## What the exercise asks
Transcribe exactly, and only, the lines from the one containing "Image resolution: width=1456" through the end of the entries below, leaving the pictures out.

## Exercise material
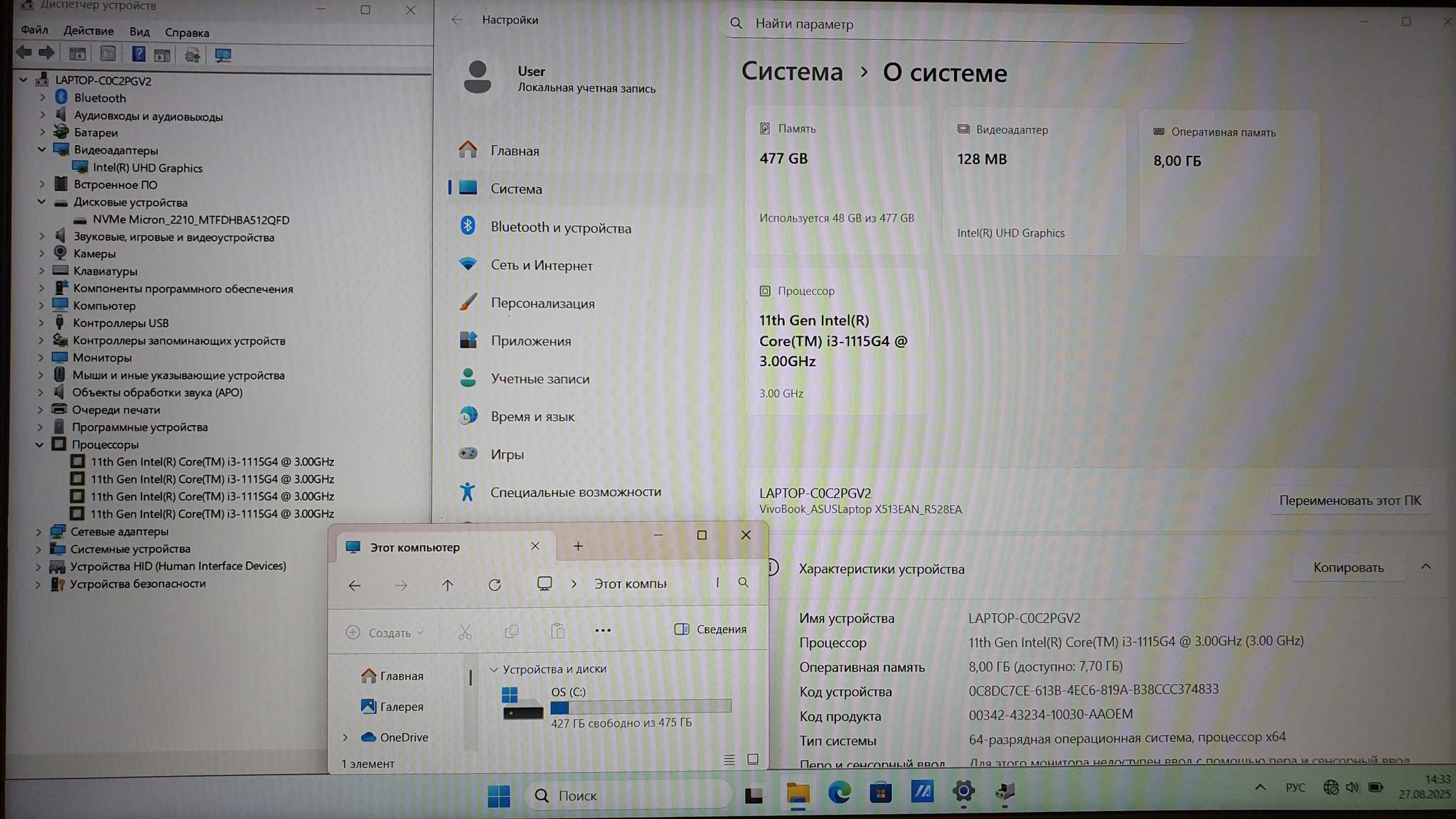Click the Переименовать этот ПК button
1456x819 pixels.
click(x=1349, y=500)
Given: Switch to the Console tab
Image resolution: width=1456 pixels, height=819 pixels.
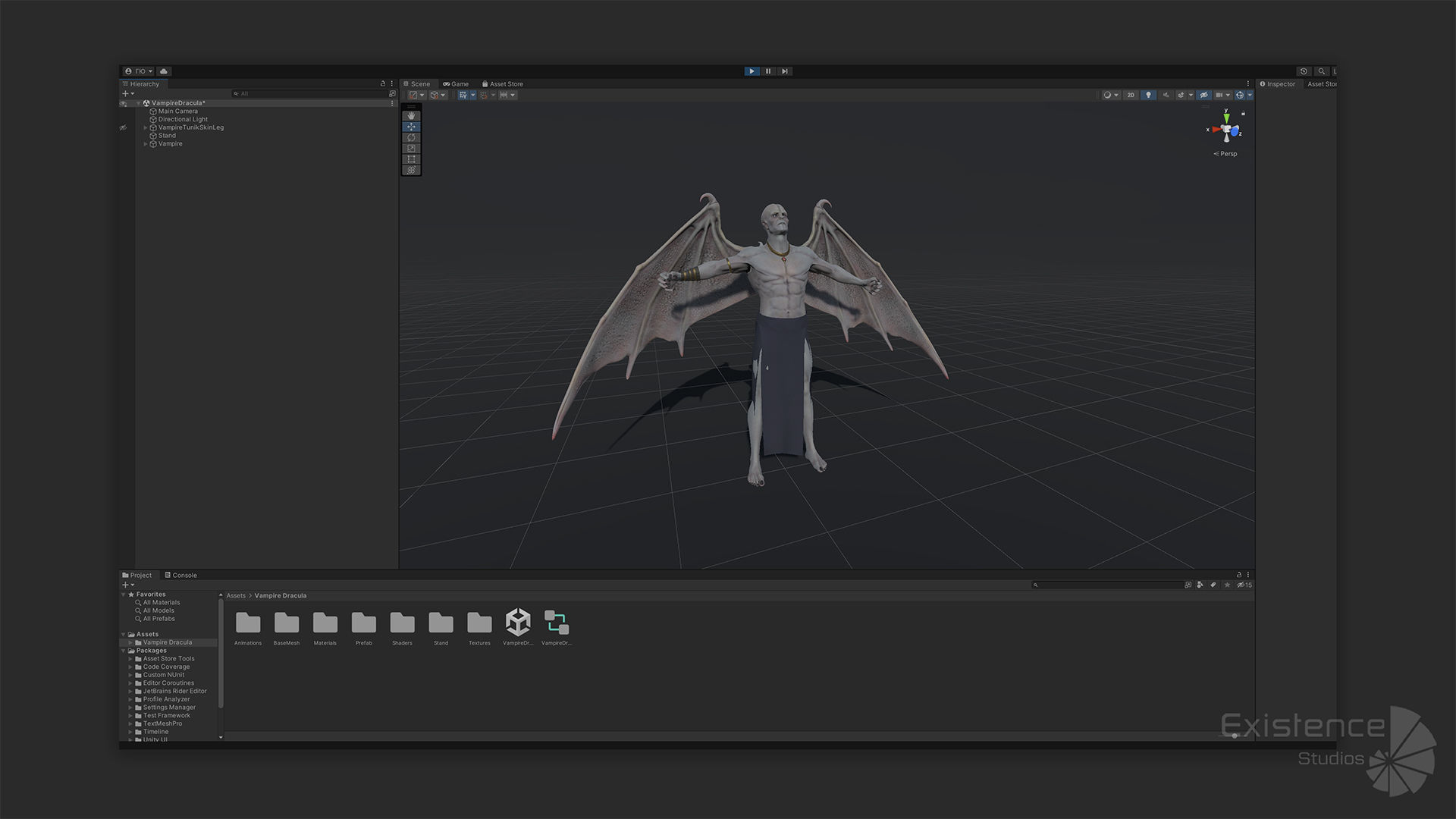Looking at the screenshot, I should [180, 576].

## Result for this exercise
Image resolution: width=1456 pixels, height=819 pixels.
Looking at the screenshot, I should [180, 576].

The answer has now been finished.